<<<<
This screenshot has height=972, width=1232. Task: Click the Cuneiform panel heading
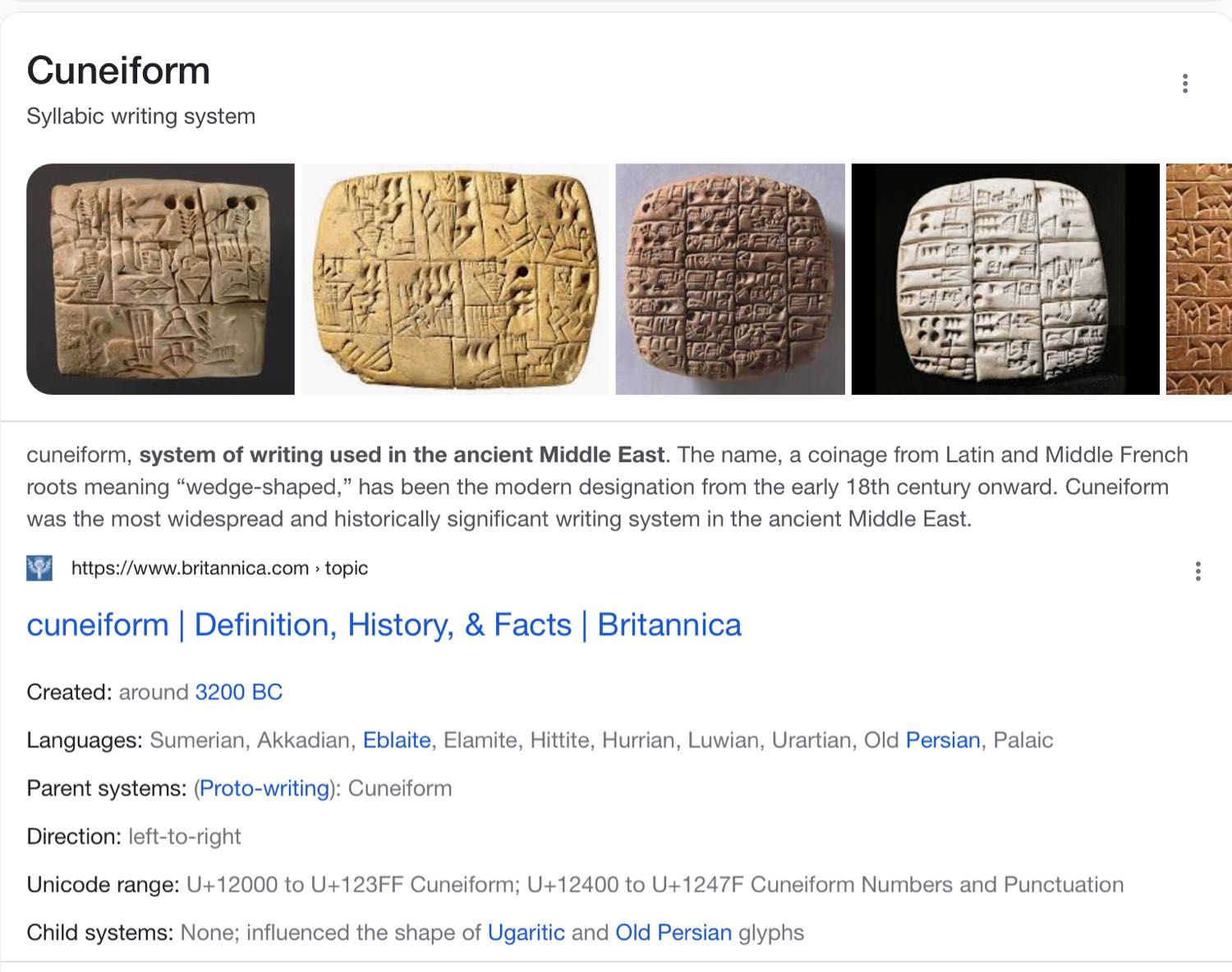118,71
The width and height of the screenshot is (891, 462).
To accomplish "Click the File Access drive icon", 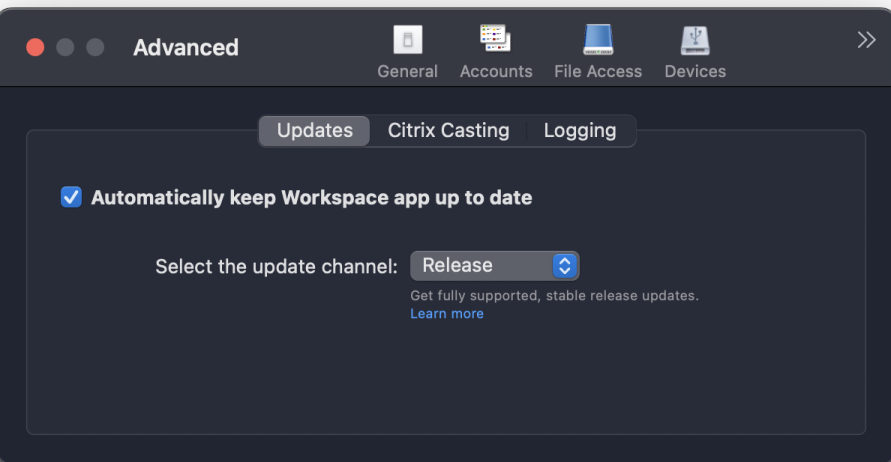I will (598, 40).
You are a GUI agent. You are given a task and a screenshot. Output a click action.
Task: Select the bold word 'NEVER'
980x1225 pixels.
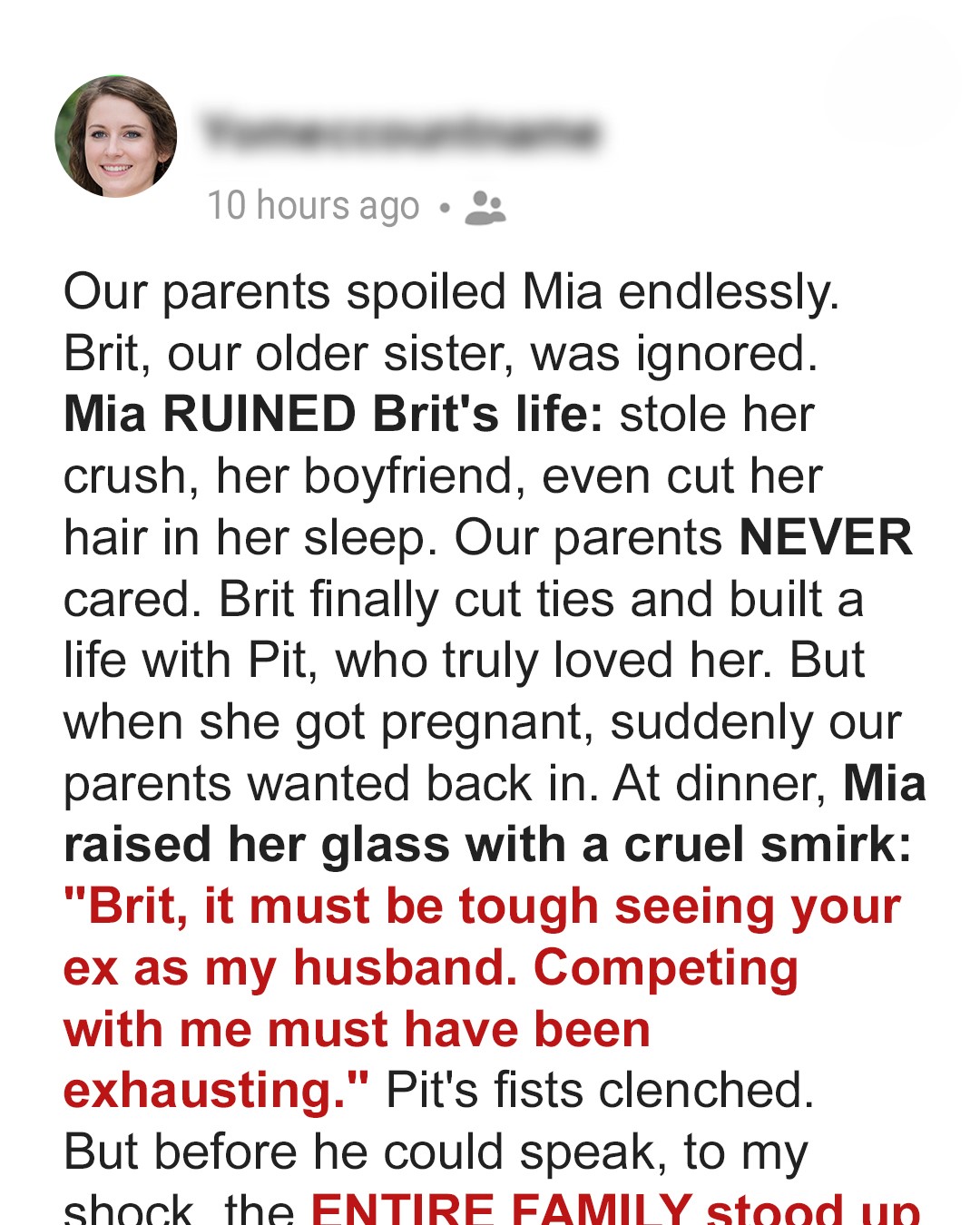[826, 537]
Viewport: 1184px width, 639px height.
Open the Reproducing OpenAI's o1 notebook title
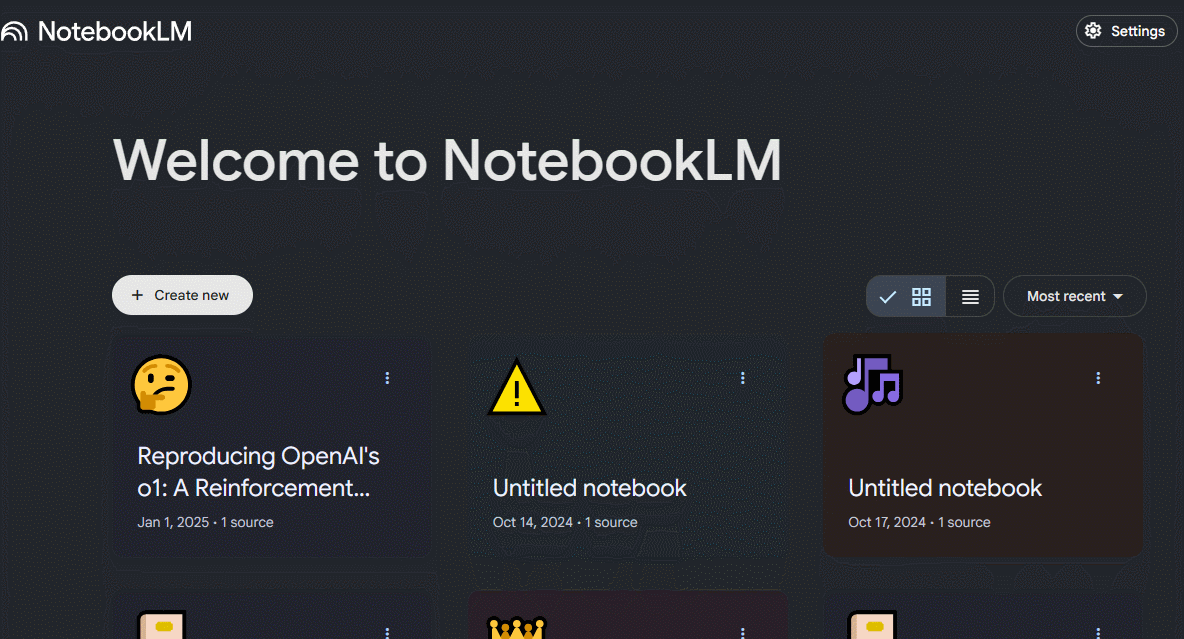(258, 472)
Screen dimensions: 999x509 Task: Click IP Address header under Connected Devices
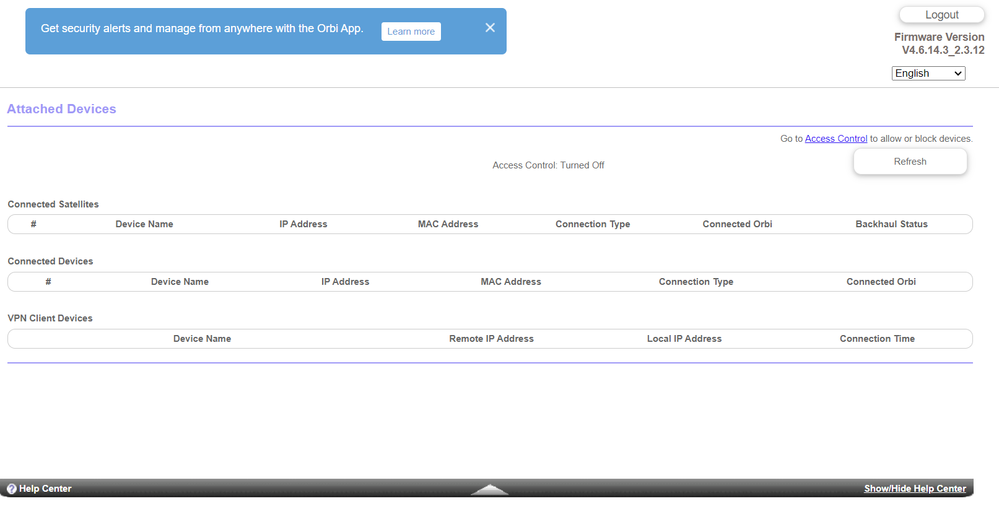click(345, 282)
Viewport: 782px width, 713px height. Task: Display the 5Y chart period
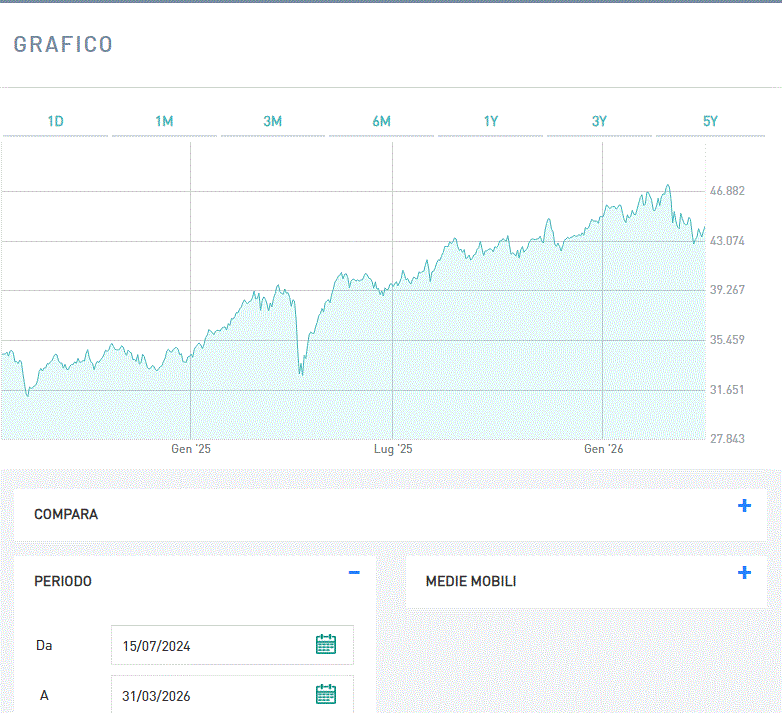[x=710, y=121]
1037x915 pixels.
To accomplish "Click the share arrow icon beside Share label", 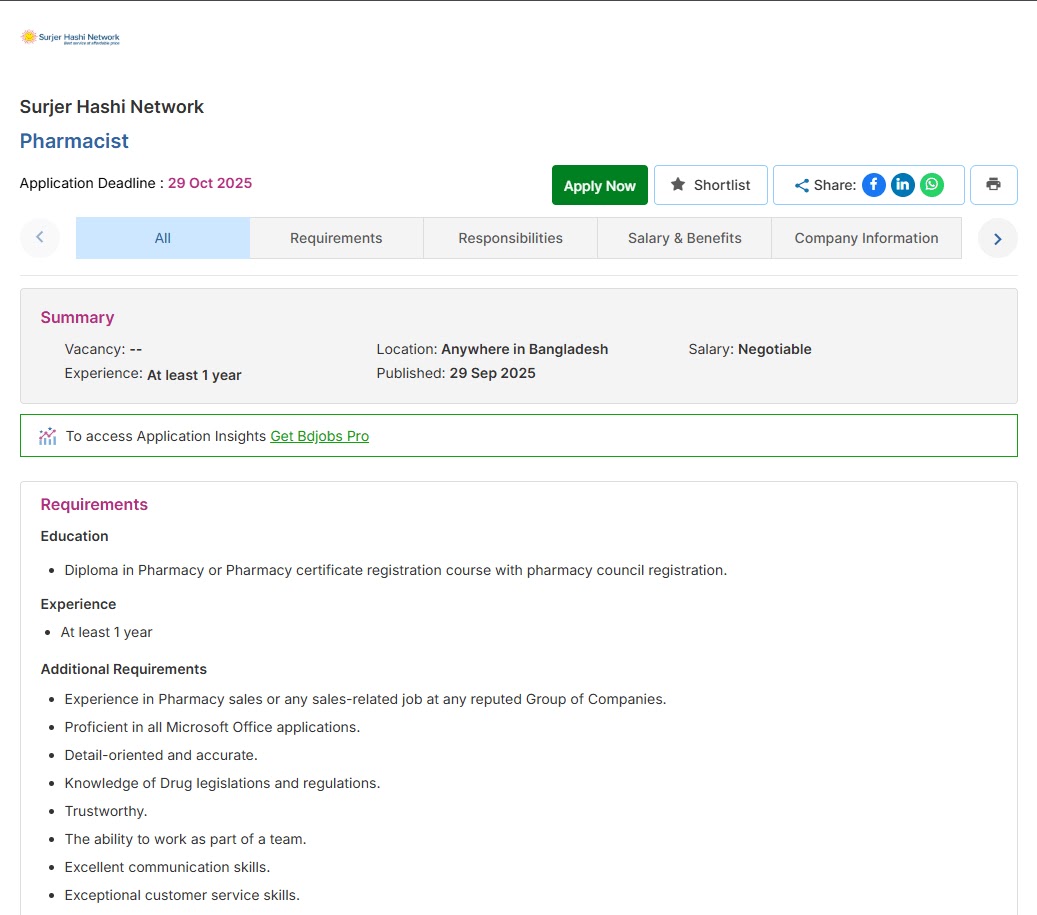I will point(801,186).
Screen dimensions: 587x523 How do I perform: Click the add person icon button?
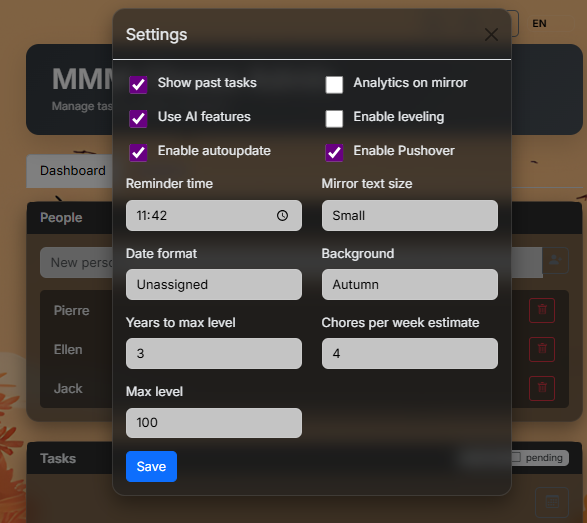[555, 260]
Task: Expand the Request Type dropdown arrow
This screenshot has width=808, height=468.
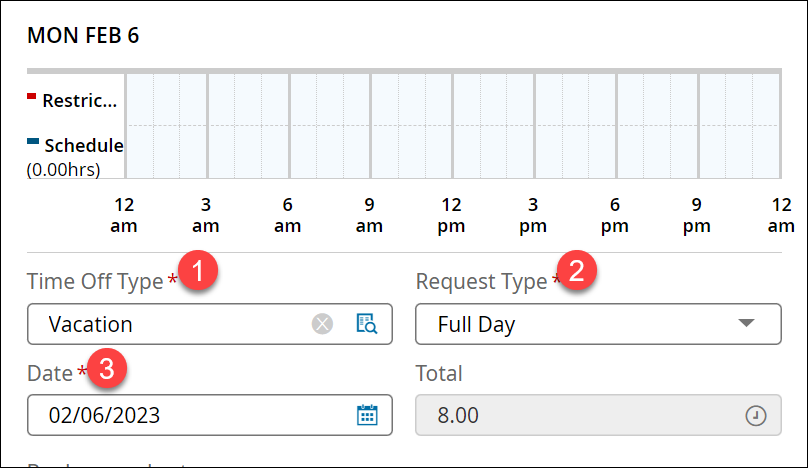Action: [745, 324]
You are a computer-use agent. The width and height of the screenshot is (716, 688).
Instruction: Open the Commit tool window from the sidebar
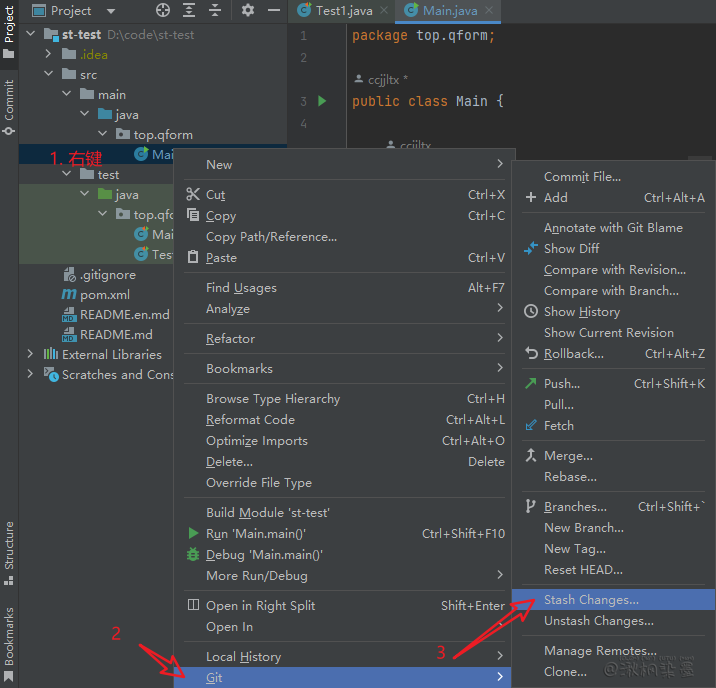click(9, 100)
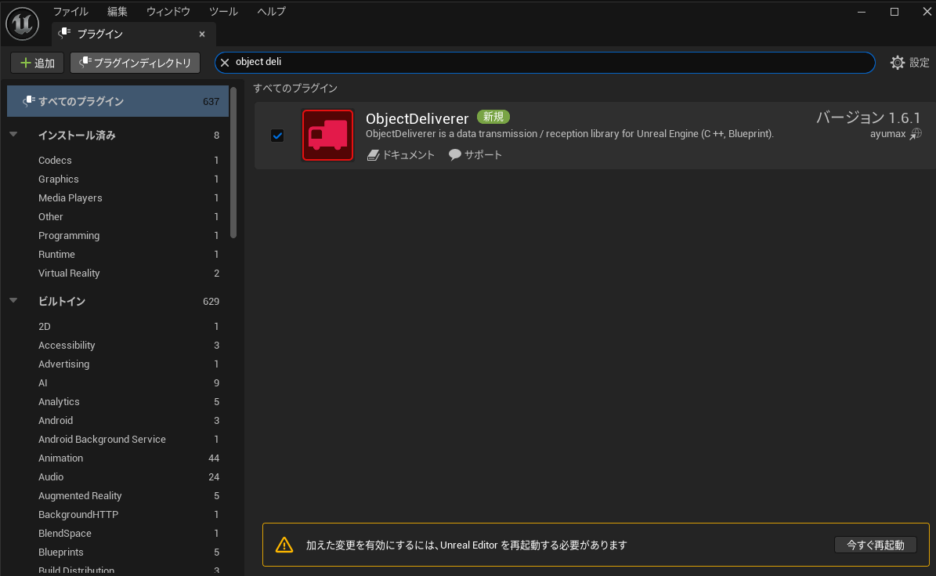Viewport: 936px width, 576px height.
Task: Clear search with the X icon
Action: pos(225,62)
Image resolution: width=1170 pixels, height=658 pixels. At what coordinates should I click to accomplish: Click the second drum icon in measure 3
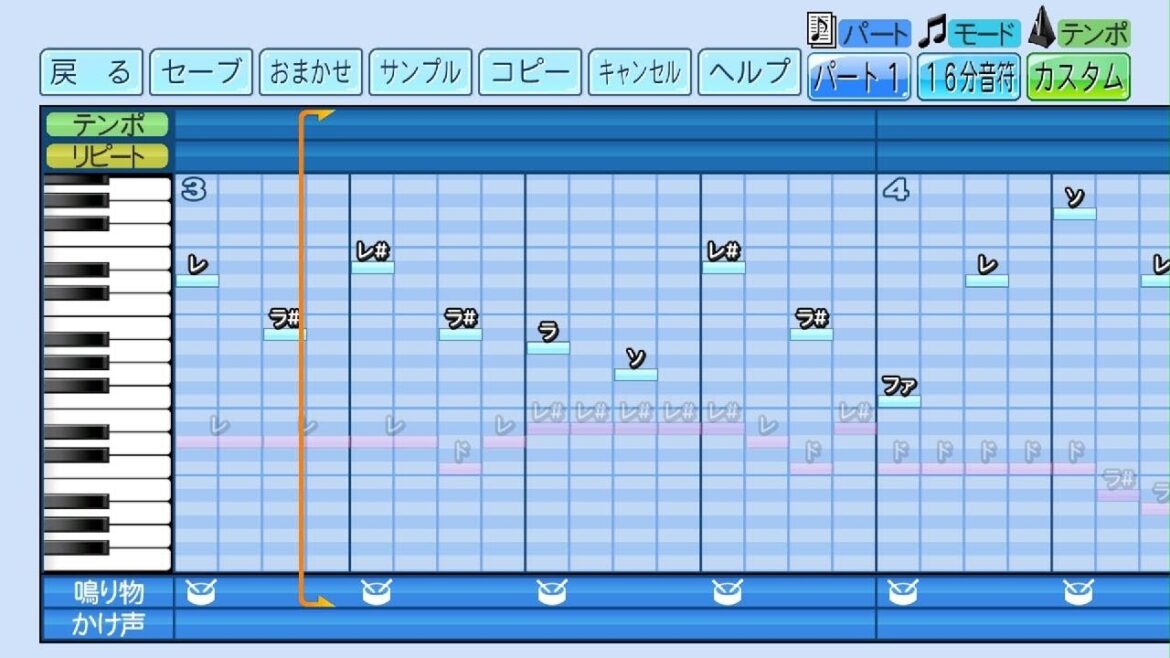point(376,592)
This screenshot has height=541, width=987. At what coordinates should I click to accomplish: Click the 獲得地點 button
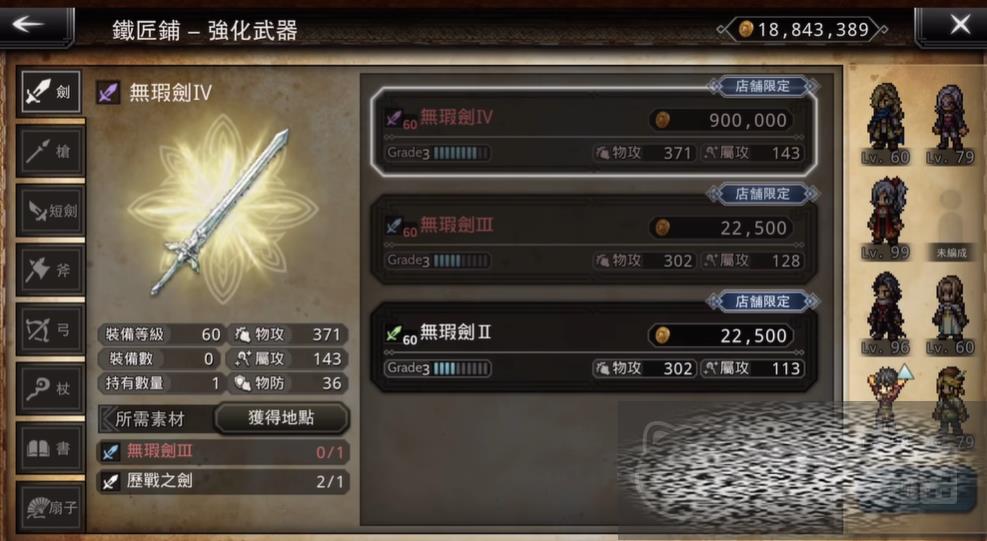click(281, 418)
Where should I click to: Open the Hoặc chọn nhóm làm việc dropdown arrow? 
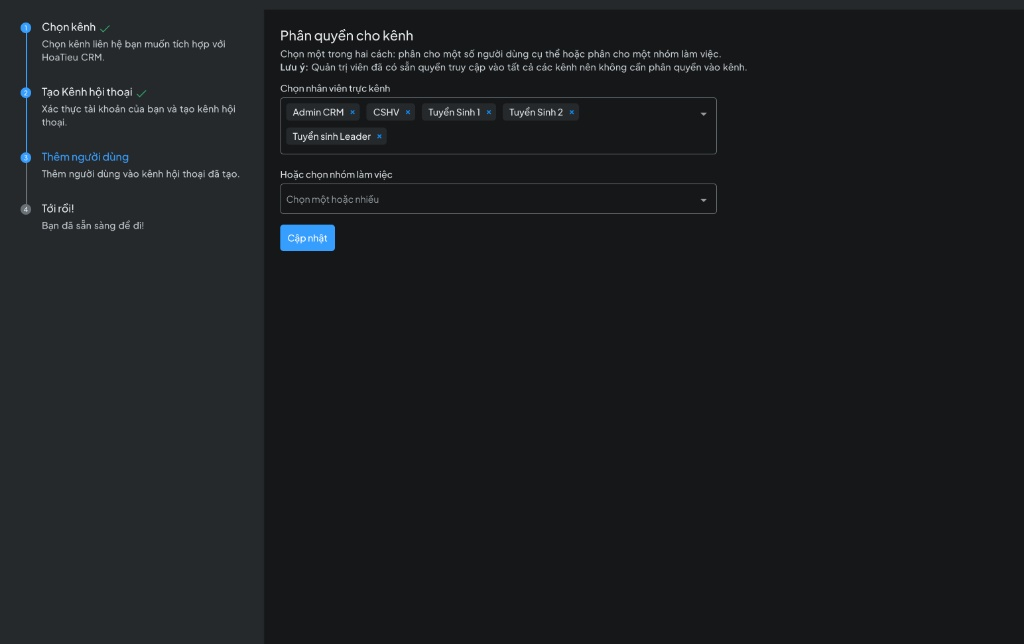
>>>>
Set the pictures aside and reproduce exactly the lines above, from the line holding "Viewport: 1184px width, 639px height." through the line holding "1037x915 pixels.", both included, with nothing else.

§ Expected answer
Viewport: 1184px width, 639px height.
Open the Reproducing OpenAI's o1 notebook title
(258, 472)
Screen dimensions: 999x509 Task: Click IP Address header under Connected Devices
click(345, 282)
Viewport: 782px width, 713px height. Task: Display the 5Y chart period
[x=710, y=121]
1037x915 pixels.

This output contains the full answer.